StanfordMLOctave/machine-learning-ex6/ex6/easy_ham/1784.0e74974631f665395f5e6b...

Return-Path: tim.one@comcast.net
Delivery-Date: Sat Sep  7 01:18:18 2002
From: tim.one@comcast.net (Tim Peters)
Date: Fri, 06 Sep 2002 20:18:18 -0400
Subject: [Spambayes] test sets?
In-Reply-To: <15736.57093.811682.371784@anthem.wooz.org>
Message-ID: <LNBBLJKPBEHFEDALKOLCKEKLBCAB.tim.one@comcast.net>

[Barry]
> Here's an interesting thing to test: discriminate words differently if
> they are on a line that starts with `>' or, to catch styles like
> above, that the first occurance on a line of < or > is > (to eliminate
> html).

Give me a mod to timtoken.py that does this, and I'll be happy to test it.

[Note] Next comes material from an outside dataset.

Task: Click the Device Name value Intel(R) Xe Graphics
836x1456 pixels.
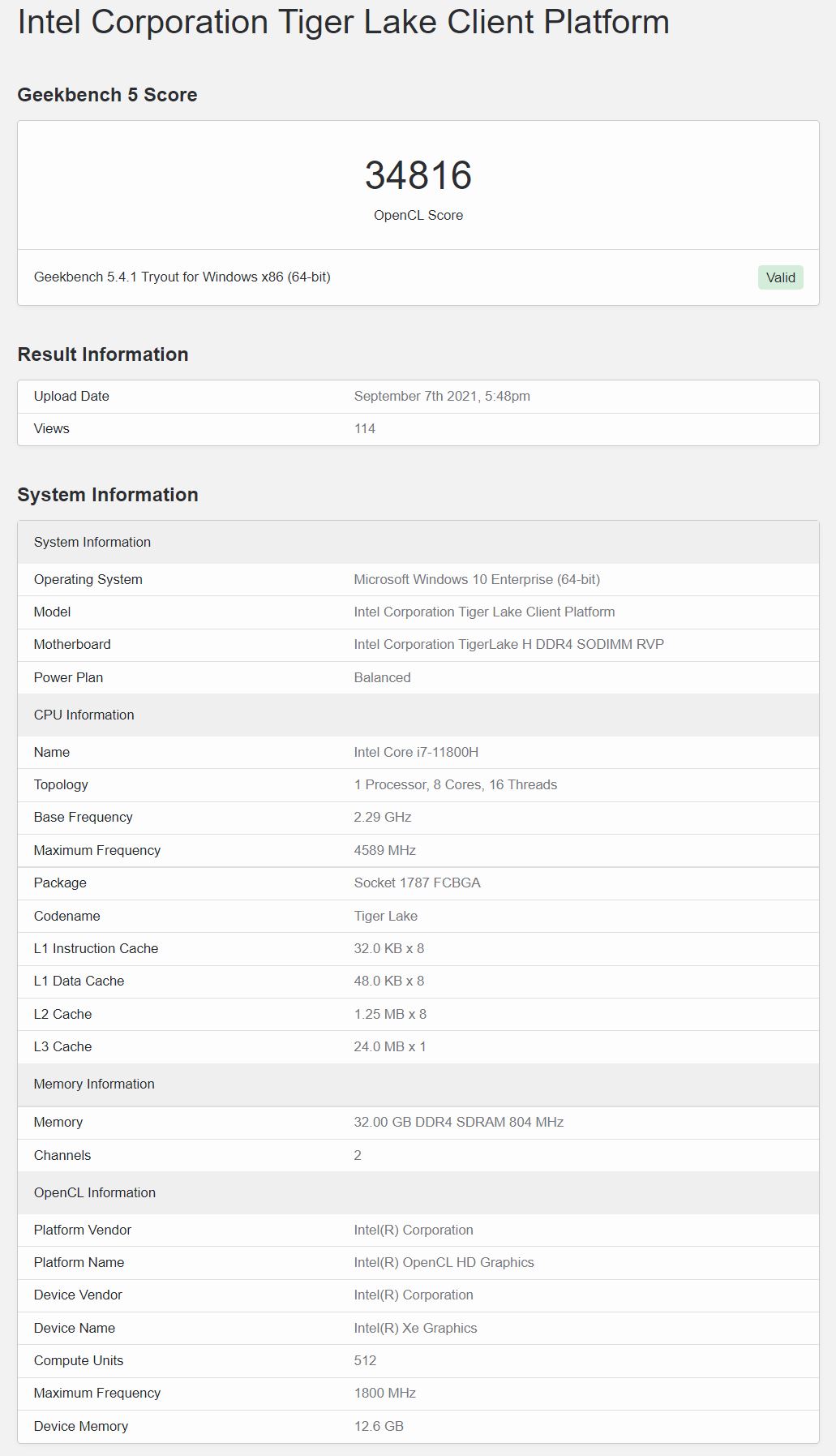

> Then again, it may not be worth trying to un-false-positive that
> Nigerian scam quote.

If there's any sanity in the world, even the original poster would be glad
to have his kneejerk response blocked <wink>.  OTOH, you know there are a
great many msgs on c.l.py (all over Usenet) that do nothing except quote a
previous post and add a one-line comment.  Remove the quoted sections from
those, and there may be no content left to judge except for the headers.  So
I can see this nudging the stats in either direction.  The only way to find
out for sure is for you to write some code <wink>.